These types of moments aren’t limited to camps and trips; it could just be a simple night at youth group when students are sensing the Spirit of God moving in their lives. Regardless of when or how these moments happen, we must be prepared and ready to walk with them and help them move forward in making the needed life changes. Today, I want to provide you with some helpful ways to do just that, and next week I’ll share a few more that have to do with taking steps forward in this process with your students.

Establish trust.

This is paramount to helping your students grow and mature in their relationship with Jesus. In order to care well for students they first need to trust you. If students don’t trust you, they won’t be honest with you. So be a person they can trust. Be someone who not only honors what they share, but also someone who follows up and truly cares for them. Doing this will allow your students to see that your actions and words match, which then allows them to trust you which will give them the opportunity to be honest with you when God moves in their lives.

Listen.

Students are going to come to you with a wide range of topics and if we are honest, some of those topics are not exciting nor do they grab our attention. Students could spend hours talking about video games or the new meme that is going around. And I think for many of us, it is easy to disengage during those moments. But what I have seen and learned is that students will use those discussions to test the waters with their leaders. They want to see if you care about them and they measure our level of care by how we listen.

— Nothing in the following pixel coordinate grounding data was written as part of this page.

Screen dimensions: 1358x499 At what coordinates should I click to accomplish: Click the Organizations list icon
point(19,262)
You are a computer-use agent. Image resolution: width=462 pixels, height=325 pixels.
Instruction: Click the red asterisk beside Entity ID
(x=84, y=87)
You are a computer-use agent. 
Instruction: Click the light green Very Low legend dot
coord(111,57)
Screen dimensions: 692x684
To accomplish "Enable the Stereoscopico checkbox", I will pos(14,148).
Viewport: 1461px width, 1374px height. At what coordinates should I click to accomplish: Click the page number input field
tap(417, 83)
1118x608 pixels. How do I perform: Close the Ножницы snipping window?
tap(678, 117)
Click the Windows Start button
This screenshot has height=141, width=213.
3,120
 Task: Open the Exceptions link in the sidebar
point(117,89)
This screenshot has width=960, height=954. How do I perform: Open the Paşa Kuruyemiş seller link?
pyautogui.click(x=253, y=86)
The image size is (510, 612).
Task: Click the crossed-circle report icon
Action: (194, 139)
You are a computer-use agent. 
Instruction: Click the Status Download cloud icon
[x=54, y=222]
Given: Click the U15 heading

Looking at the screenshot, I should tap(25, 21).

Are you paying attention? Have you maintained eye contact? Did you ask clarifying questions? Or did your mind wander? Did you look at your watch or phone? Students see all of this and truly want someone who will love them and listen.

What I have also seen is that these types of conversations are also the bridge to a larger, more serious conversations. Students are looking to see if you can be trusted to listen to something seemingly insignificant so they will be able to discern if you can be trusted with heavier, more personal conversations. At camp this summer, I had a student who opened up and shared their heart with me because I spent time getting to know them in middle school. They said “Nick, the reason I came to you is because I knew after our first conversation when I was in middle school that you are a safe person who cares about me.” So seek to listen well and honor your students as you care for them.

Ask clarifying questions.

This is a big one as you seek to listen well. Part of listening well is seeking to understand and you do this by asking questions. But be intentional with those questions. Seek to gain a better and fuller understanding of what is being shared. State back what you heard and ask if that was correct. Ask about how people felt. Seek to understand what brought the student to this moment. Find out who else was or is involved in this moment. These type of clarifying questions will help you in how you minister to and care for your students.

Utilize leaders.

This is huge because it not only gives students a wider support network but also affirms and values your leaders and their gifting. Bringing in small group leaders to walk with students helps them to build a network of people who will walk with and care for them. If a student is open about a struggle they are dealing with on a continual basis, you have afforded them multiple contacts to reach out to should they need help. This can be a very real life-saving opportunity and it will help to ensure that your students are cared for and have people in their corner. By bringing your leaders in you are also giving a wider ability to offer care and affirming your leaders. You are allowing them to take the leadership role you have entrusted them with and care for their students.

Follow up.

After the initial interaction with a student, make sure to follow up with them. Depending on what is shared will necessitate when the follow up should be (i.e. if it is more severe or life-threatening, the follow up should be fairly quick, whereas a less severe scenario may be in a couple of days or longer). The follow up shows a student that you heard them, love them, and are committed to walking with and helping them. This is an opportunity for you to truly care and engage in the discipleship process with them.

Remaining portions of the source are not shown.